The service, named Clearpath, will include advice and support for divorcees and their lawyers, on matters such as pensions sharing, financial disclosure, tax planning, investment management, and mortgage capacity.
The service will be overseen by Resolution accredited financial planner, Steven Hennessy, following his move to the firm last year.
Chris Broome, director at Longhurst, said: “I’m delighted that we can now reveal our latest service to our regional and business communities.
“Steve brings a wealth of experience to the table which, when combined with Longhurst’s award winning client engagement process, means we can now add real value to those going through a divorce or separation.”
The firm said through its service it is able to work with clients directly at their pace, as well as collaborate with their other advisers, such as family lawyers, mediators, family therapists, and actuaries.

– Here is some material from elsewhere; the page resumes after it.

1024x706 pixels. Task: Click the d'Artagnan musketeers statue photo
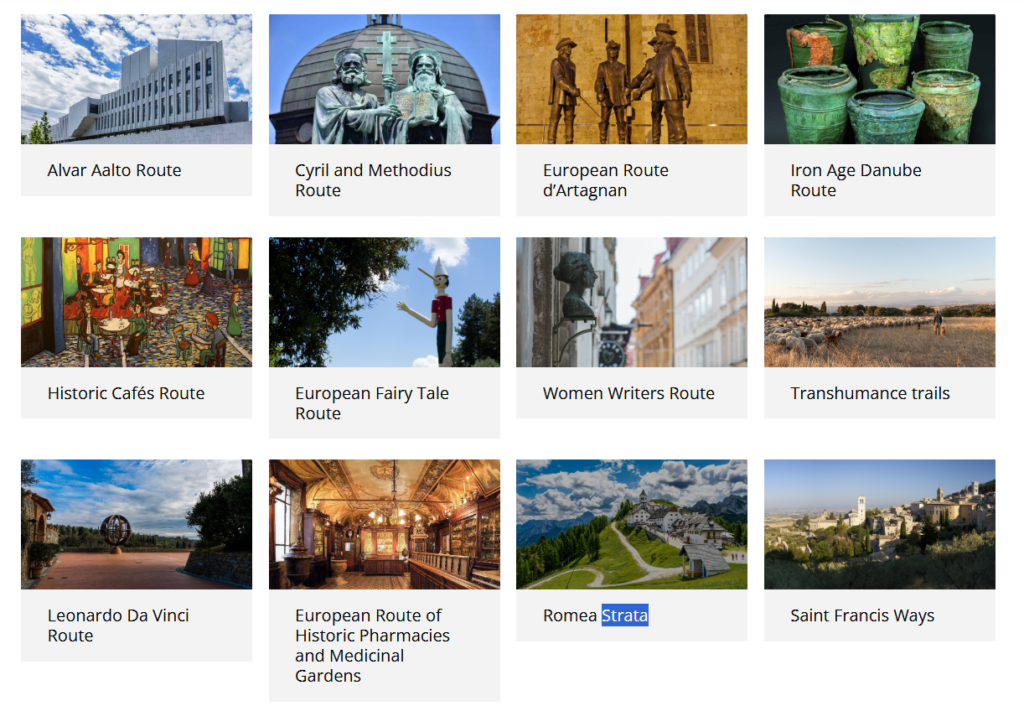coord(631,79)
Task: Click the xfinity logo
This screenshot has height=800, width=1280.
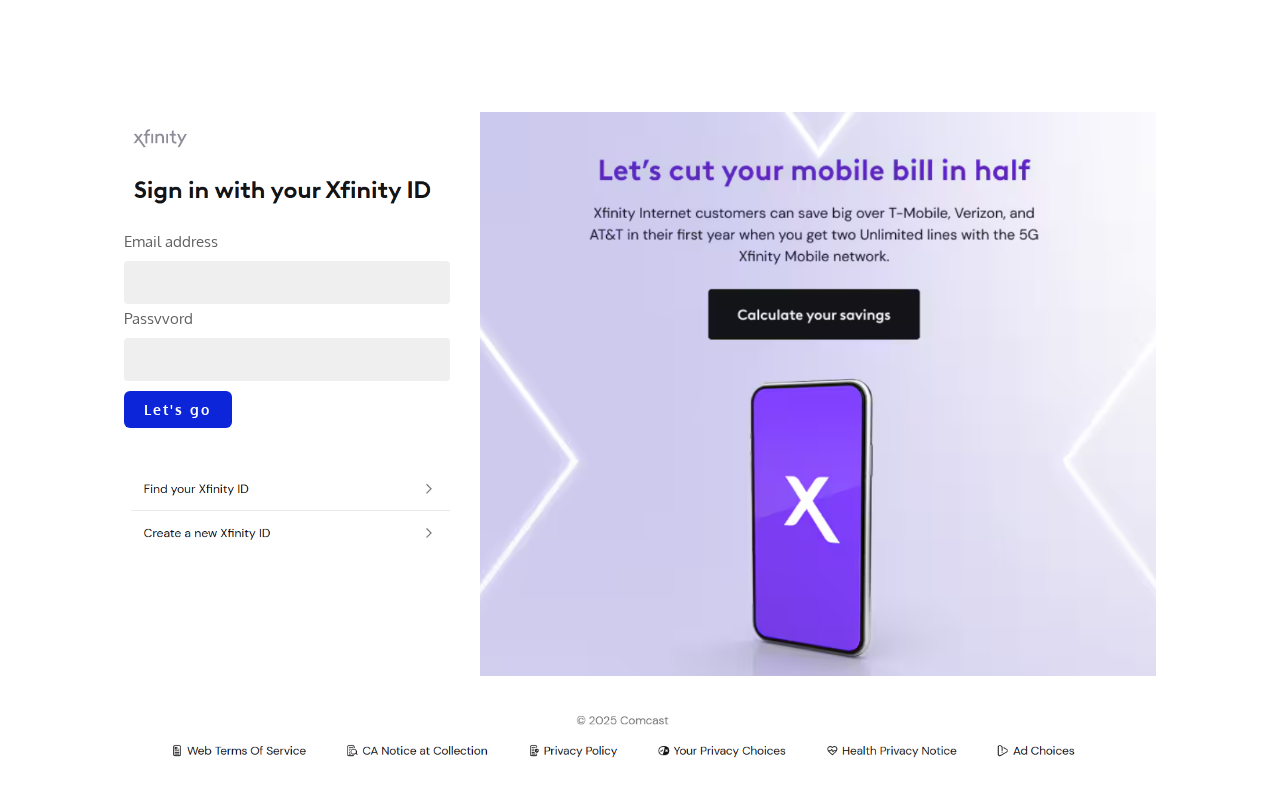Action: coord(160,138)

The advice will cover all areas of financial life including income and capital needs now and in the future, lifestyle ambitions, family and legacy ideals, and later life expectations.
Divorces can be stressful and costly and advice can be invaluable to people going through the process.
In a testimony on Clearpath's website a client told of how they were "terrified of making the wrong decision" which often led to "periods of being absolutely paralysed by fear" but which eased as their knowledge and understanding improved.
Women's finances in particular are at risk, as research from Legal and General earlier this year (January 4) found more than a quarter of women would give up their pension rights as part of a divorce compared with 19 per cent of men.
L&G warned women were likely to see their household incomes fall by a third in the year following their divorce, almost twice as much as men.
This could be because women are typically paid less, with 74 per cent of men likely to be the primary earner.
At the end of last year, FTAdviser reported divorces involving international couples are expected to become more complicated, with some individuals left worse off under new rules.
The rules, which came into force from December 31, mean that if divorce petitions are filed in two different jurisdictions the country with which the parties have the strongest links will hear the divorce case.
Law firm Boodle Hatfield warned this could see lengthy cross-border disputes over which jurisdiction is the most appropriate in international cases and could as a consequence result in higher costs for many couples.